Number up for gaming executives, says French state lottery

The French national lottery warned online gaming executives yesterday that they could be arrested if they set foot in France, after the joint chief executives of BWin, of Austria, were detained by French police.

The arrest of Manfred Bodner and Norbert Teufelberger as they prepared for a press conference at Monaco football club, which is sponsored by BWin, sent a fresh shudder through the online gaming industry. The sector has been battered by the recent arrests of two British online gambling executives, Peter Dicks, the Sportingbet chairman, and David Carruthers, the chief executive of BetOnSports, in the US.

A spokeswoman for the state-owned Française des Jeux (FdJ), which runs the national lottery, the football pools and scratch-card games in France, said yesterday: “It is reasonable to assume that any other executive from an online bookmaker who came to France would also be arrested. We are doing exactly the same as the authorities in the US who arrested the British executives.”

At least ten police officers took part in the arrest of the BWin executives, which happened in front of startled sports journalists at the Monaco training ground, which lies in French territory.

The executives were questioned in the changing-rooms before they were taken to a police station in Nice last night. The operation in France follows the revocation of BWin’s betting licence in Germany and comes after the FdJ filed a lawsuit against BWin and other online bookmakers.

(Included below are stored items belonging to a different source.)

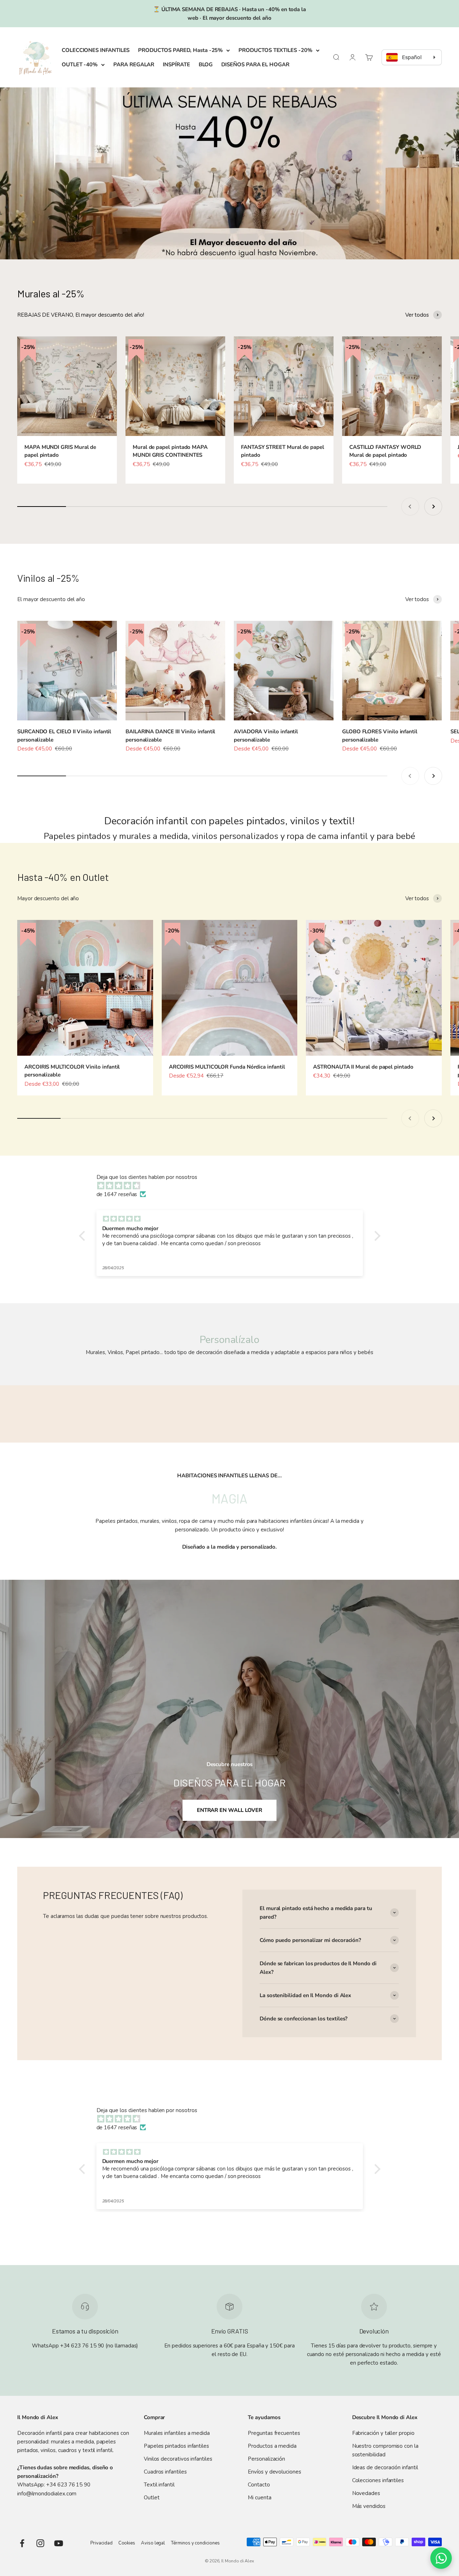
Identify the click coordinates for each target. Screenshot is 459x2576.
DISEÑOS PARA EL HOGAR (255, 64)
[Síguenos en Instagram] (40, 2543)
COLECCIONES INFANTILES (95, 50)
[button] (84, 1236)
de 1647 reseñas (116, 1194)
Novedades (366, 2493)
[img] (233, 1185)
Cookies (126, 2543)
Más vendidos (368, 2506)
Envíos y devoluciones (274, 2471)
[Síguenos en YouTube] (58, 2543)
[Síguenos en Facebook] (22, 2543)
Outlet (152, 2497)
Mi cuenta (259, 2497)
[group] (229, 173)
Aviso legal (153, 2543)
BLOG (206, 64)
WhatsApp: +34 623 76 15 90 (53, 2484)
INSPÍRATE (176, 64)
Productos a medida (272, 2446)
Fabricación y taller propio (383, 2433)
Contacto (259, 2484)
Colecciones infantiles (378, 2480)
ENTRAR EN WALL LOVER (229, 1810)
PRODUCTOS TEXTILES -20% (275, 50)
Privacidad (101, 2543)
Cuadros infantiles (165, 2471)
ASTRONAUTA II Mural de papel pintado (363, 1066)
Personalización (266, 2458)
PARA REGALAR (133, 64)
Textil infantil (159, 2484)
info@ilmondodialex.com (46, 2493)
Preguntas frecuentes (274, 2433)
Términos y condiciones (195, 2543)
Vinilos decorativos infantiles (178, 2458)
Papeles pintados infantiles (176, 2446)
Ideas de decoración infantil (385, 2467)
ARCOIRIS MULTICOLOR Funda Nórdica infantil (227, 1066)
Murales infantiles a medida (177, 2433)
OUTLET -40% (80, 64)
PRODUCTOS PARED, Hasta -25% (180, 50)
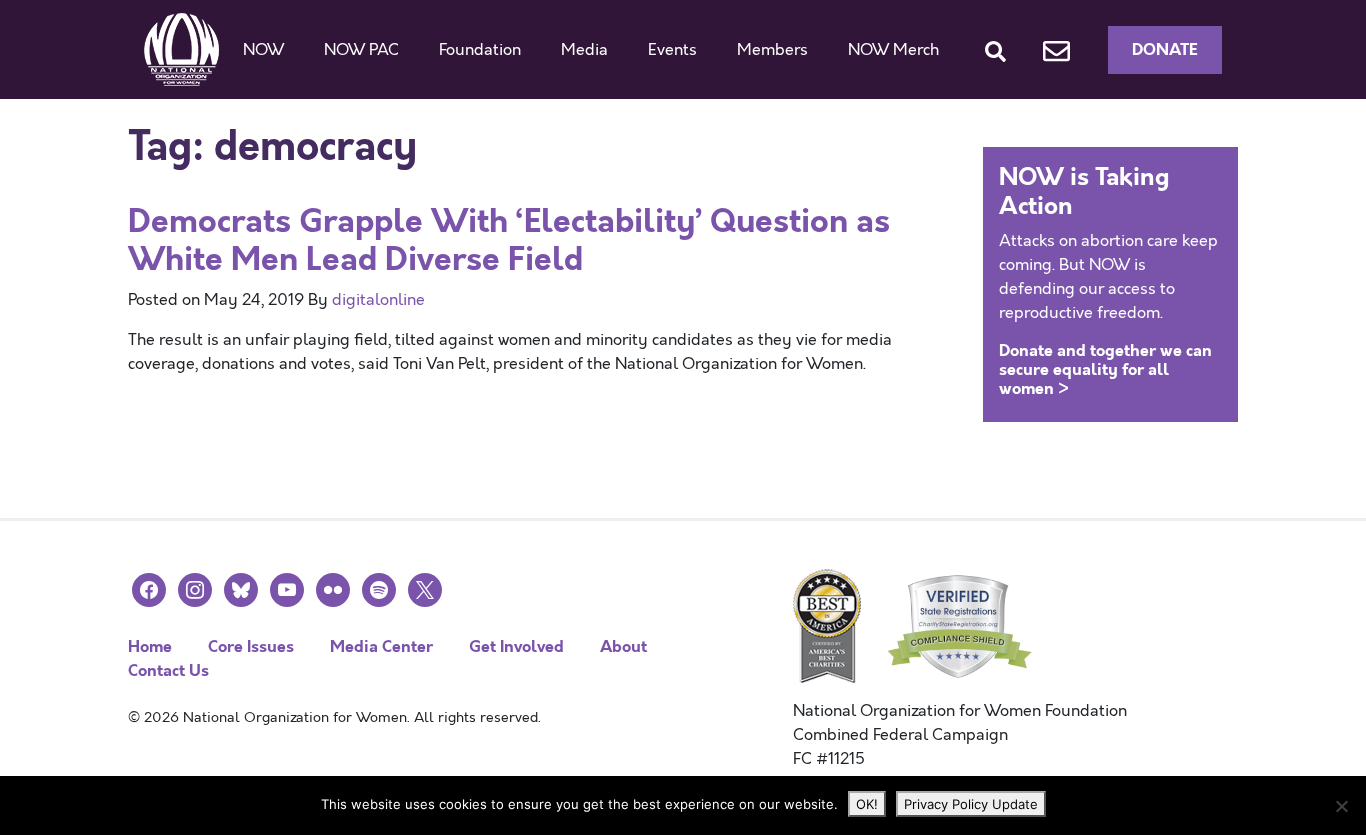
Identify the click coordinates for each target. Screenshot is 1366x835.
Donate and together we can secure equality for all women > (1105, 369)
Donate (1165, 49)
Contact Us (168, 670)
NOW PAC (361, 50)
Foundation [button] (480, 50)
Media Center (381, 646)
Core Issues (251, 646)
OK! (867, 804)
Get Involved (516, 646)
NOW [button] (263, 50)
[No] (1341, 806)
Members (772, 50)
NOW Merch (893, 50)
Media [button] (584, 50)
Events (672, 50)
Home (150, 646)
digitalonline (378, 300)
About (623, 646)
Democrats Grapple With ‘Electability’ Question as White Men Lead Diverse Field (509, 240)
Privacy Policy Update (971, 804)
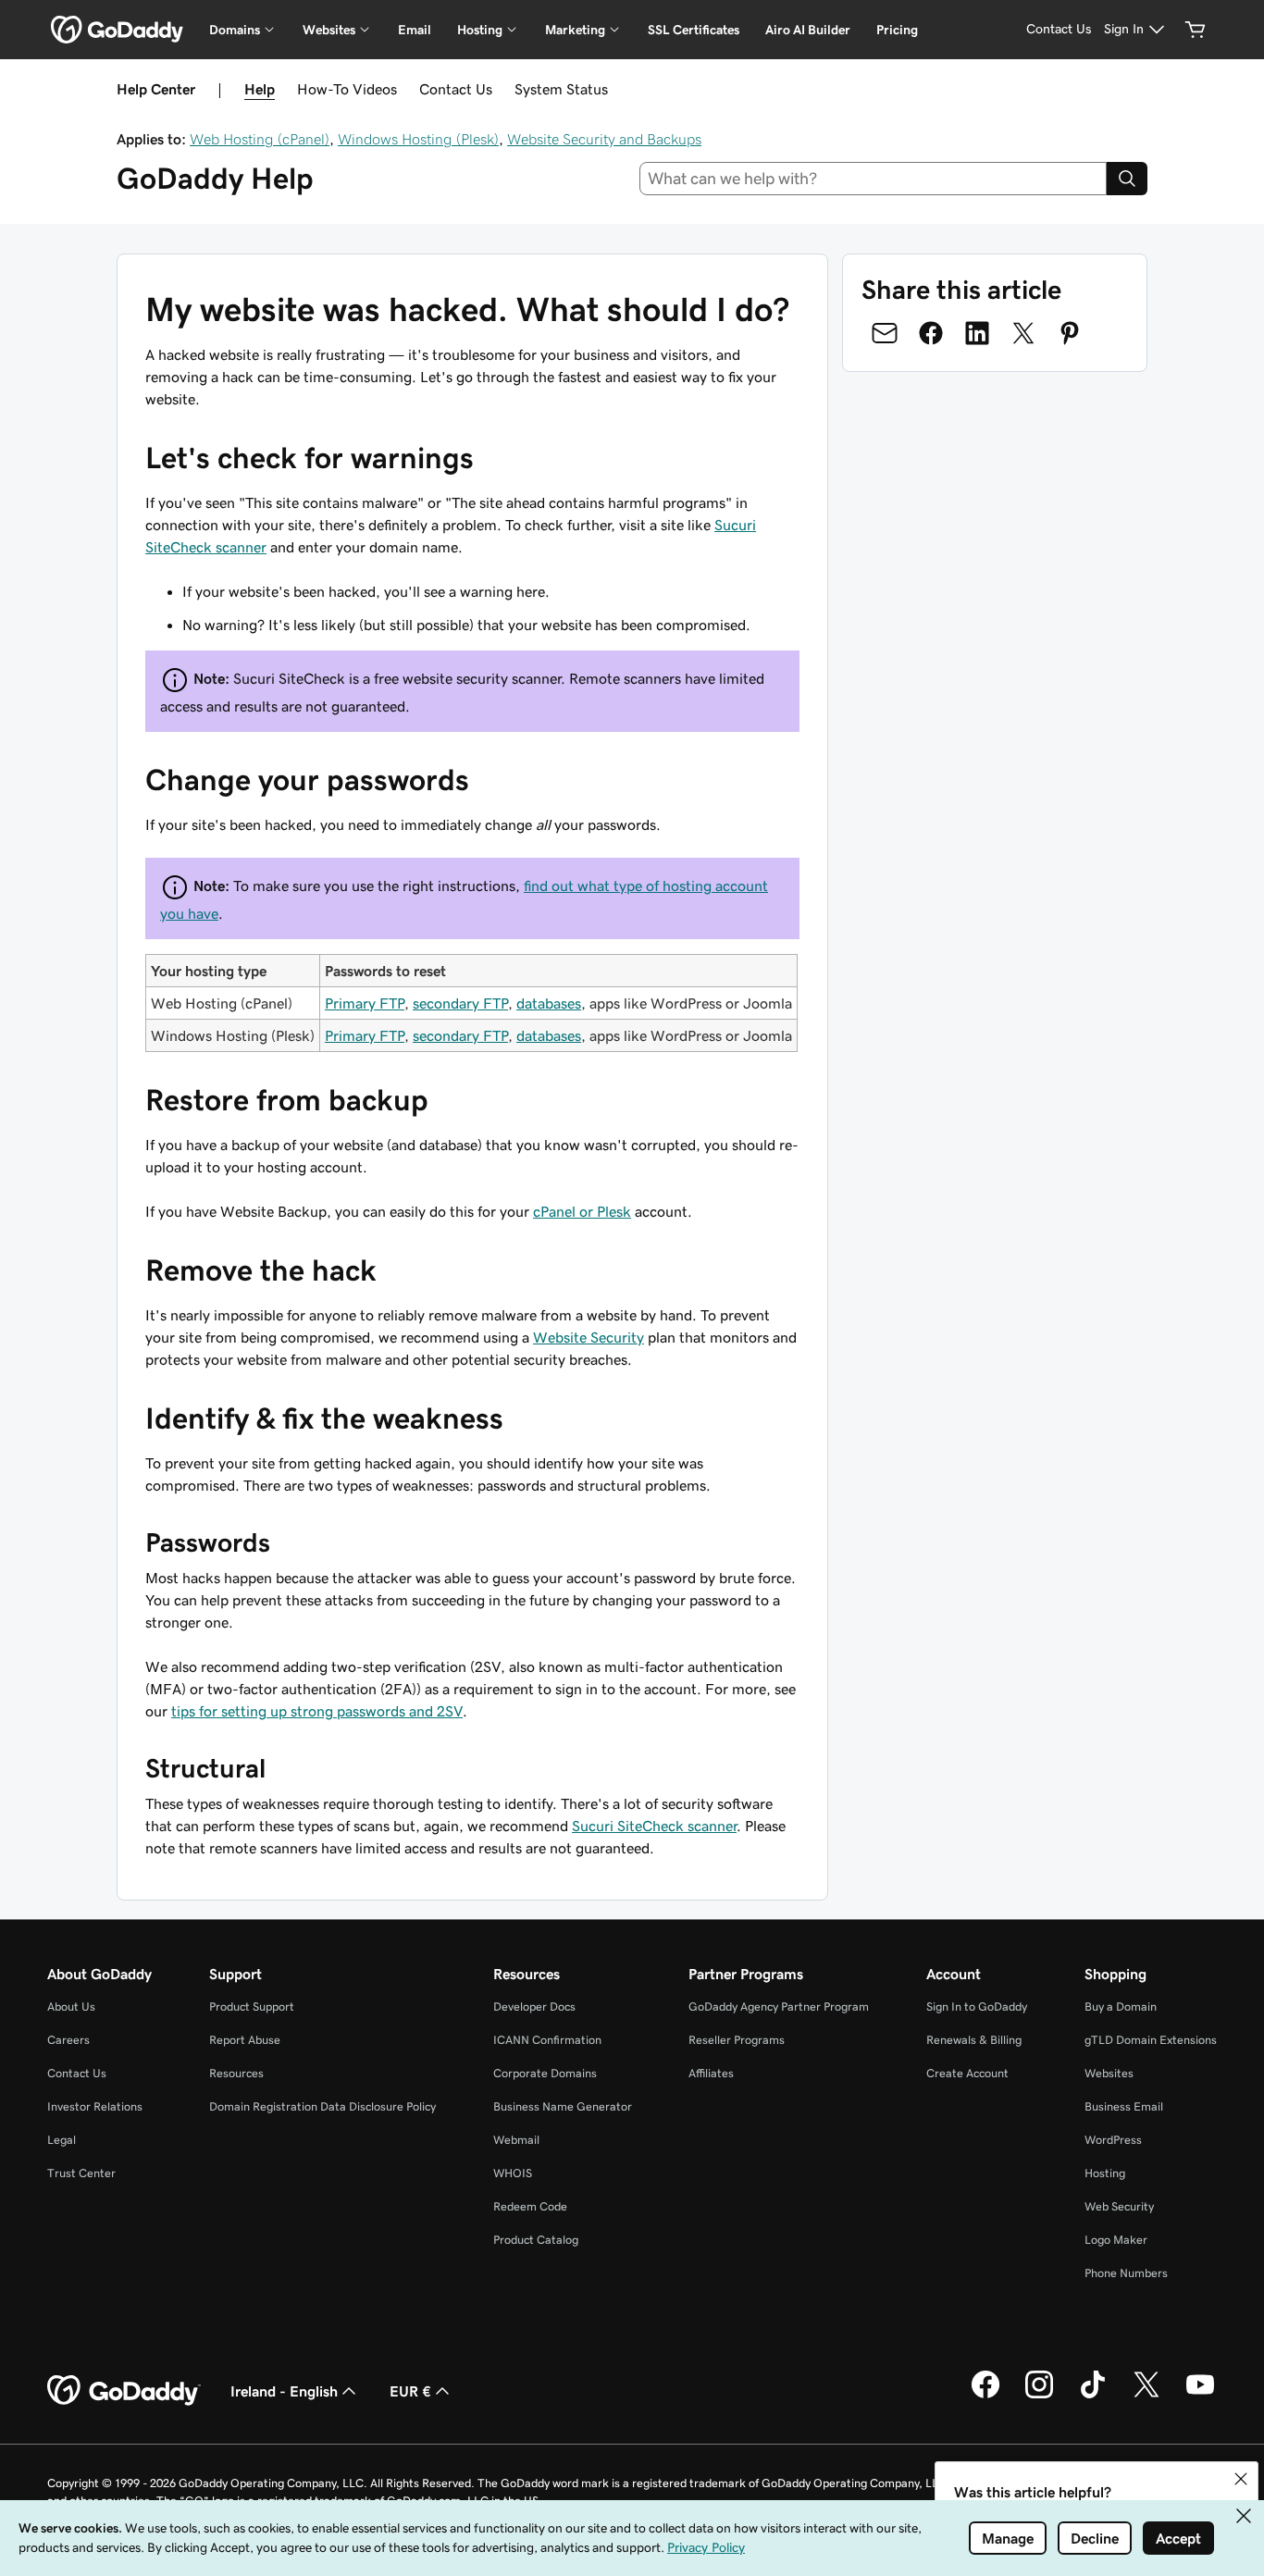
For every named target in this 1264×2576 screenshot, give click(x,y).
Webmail (516, 2140)
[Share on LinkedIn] (977, 333)
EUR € (410, 2391)
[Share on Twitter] (1023, 333)
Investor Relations (95, 2106)
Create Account (967, 2073)
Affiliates (711, 2073)
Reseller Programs (736, 2040)
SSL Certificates (693, 29)
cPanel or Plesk (582, 1211)
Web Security (1119, 2206)
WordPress (1113, 2140)
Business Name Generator (562, 2106)
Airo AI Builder (807, 29)
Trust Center (81, 2173)
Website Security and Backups (604, 138)
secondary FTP (460, 1003)
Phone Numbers (1126, 2273)
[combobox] (873, 178)
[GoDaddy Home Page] (124, 2391)
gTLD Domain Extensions (1150, 2040)
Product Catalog (535, 2240)
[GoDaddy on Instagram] (1039, 2395)
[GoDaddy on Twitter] (1146, 2395)
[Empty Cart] (1195, 30)
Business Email (1123, 2106)
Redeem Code (530, 2206)
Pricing (897, 29)
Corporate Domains (545, 2073)
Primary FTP (364, 1003)
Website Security (588, 1337)
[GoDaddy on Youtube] (1200, 2395)
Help (259, 88)
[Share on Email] (884, 333)
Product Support (251, 2006)
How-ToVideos (347, 88)
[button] (1241, 2479)
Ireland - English (284, 2391)
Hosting (1104, 2173)
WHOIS (512, 2173)
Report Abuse (244, 2040)
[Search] (1127, 178)
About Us (71, 2006)
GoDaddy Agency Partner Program (778, 2006)
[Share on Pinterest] (1070, 333)
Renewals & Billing (974, 2040)
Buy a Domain (1120, 2006)
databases (548, 1003)
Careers (68, 2040)
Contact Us (455, 88)
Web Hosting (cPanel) (259, 138)
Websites (1109, 2073)
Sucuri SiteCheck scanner (654, 1825)
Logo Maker (1115, 2240)
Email (414, 29)
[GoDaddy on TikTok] (1092, 2395)
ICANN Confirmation (547, 2040)
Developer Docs (534, 2006)
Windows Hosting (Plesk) (418, 138)
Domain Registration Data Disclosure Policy (322, 2106)
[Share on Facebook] (931, 333)
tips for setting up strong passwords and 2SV (317, 1710)
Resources (236, 2073)
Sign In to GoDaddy (976, 2006)
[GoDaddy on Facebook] (985, 2395)
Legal (61, 2140)
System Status (561, 88)
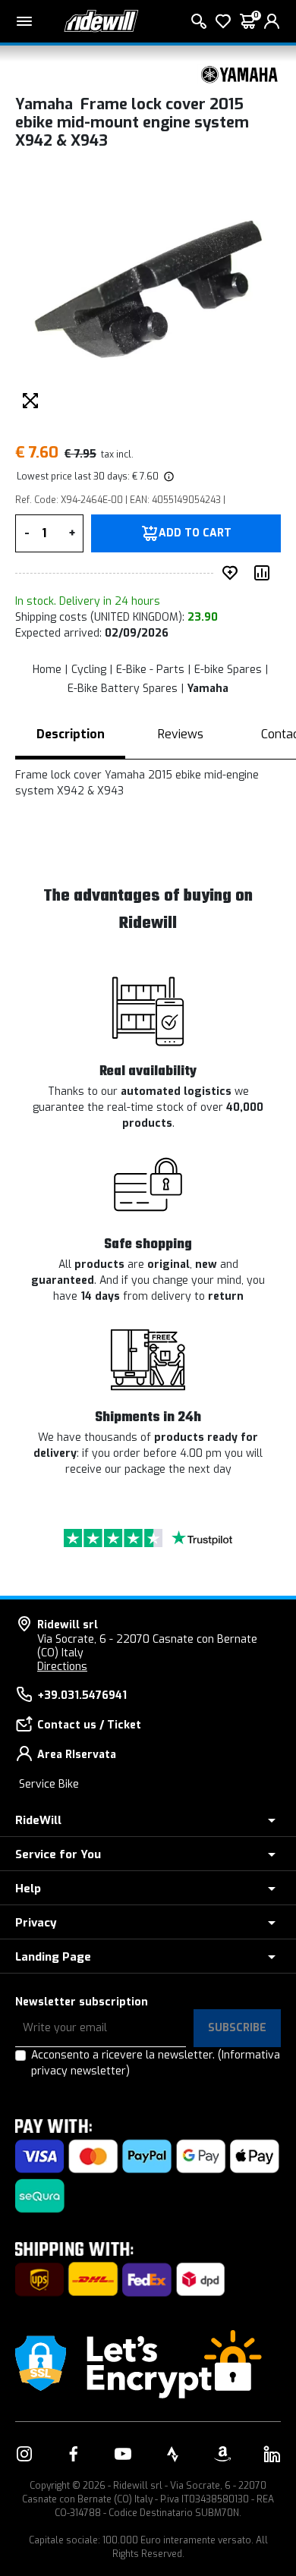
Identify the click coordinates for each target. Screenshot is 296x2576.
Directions (62, 1666)
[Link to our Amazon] (222, 2454)
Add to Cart (195, 533)
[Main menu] (24, 21)
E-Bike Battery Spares (123, 688)
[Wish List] (223, 21)
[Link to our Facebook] (74, 2454)
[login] (272, 21)
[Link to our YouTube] (123, 2454)
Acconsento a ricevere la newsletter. (155, 2063)
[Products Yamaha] (239, 74)
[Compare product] (265, 573)
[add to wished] (233, 573)
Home (47, 669)
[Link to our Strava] (173, 2454)
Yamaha (207, 688)
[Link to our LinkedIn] (272, 2454)
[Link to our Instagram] (24, 2454)
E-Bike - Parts (150, 669)
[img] (168, 476)
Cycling (88, 669)
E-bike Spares (228, 669)
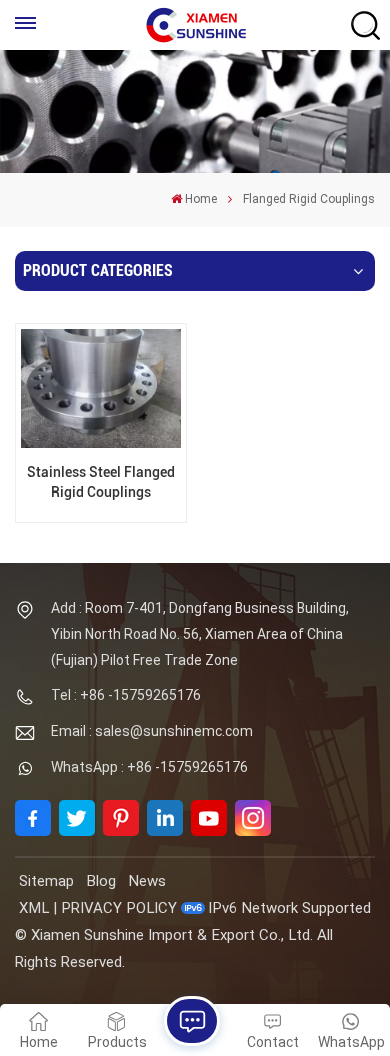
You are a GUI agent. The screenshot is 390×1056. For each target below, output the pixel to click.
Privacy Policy (119, 908)
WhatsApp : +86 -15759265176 (149, 767)
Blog (101, 881)
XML (34, 908)
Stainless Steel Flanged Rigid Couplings (101, 482)
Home (201, 199)
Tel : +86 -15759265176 (126, 695)
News (147, 881)
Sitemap (46, 881)
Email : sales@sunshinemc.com (152, 731)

Internet betting infringes French legislation, which allows gambling run only by the FdJ, the PMU, a state-run body specialising in racing, and by casinos, according to the spokeswoman for the FdJ.

She said that lawsuits had been filed against all online bookies “seeking custom in France through publicity”.

These include and, which, like BWin, are sponsoring professional football clubs.

Shares in 888 fell 6 per cent to 141¾p in London yesterday, PartyGaming slipped 9 per cent to 175¾p and Sportingbet dropped 10 per cent to 172p.

An investigating magistrate in Nanterre, outside Paris, has opened a formal inquiry into the claims that online bookmakers have organised “illicit gambling” and “the publicity of an illicit activity”, according to a judicial source.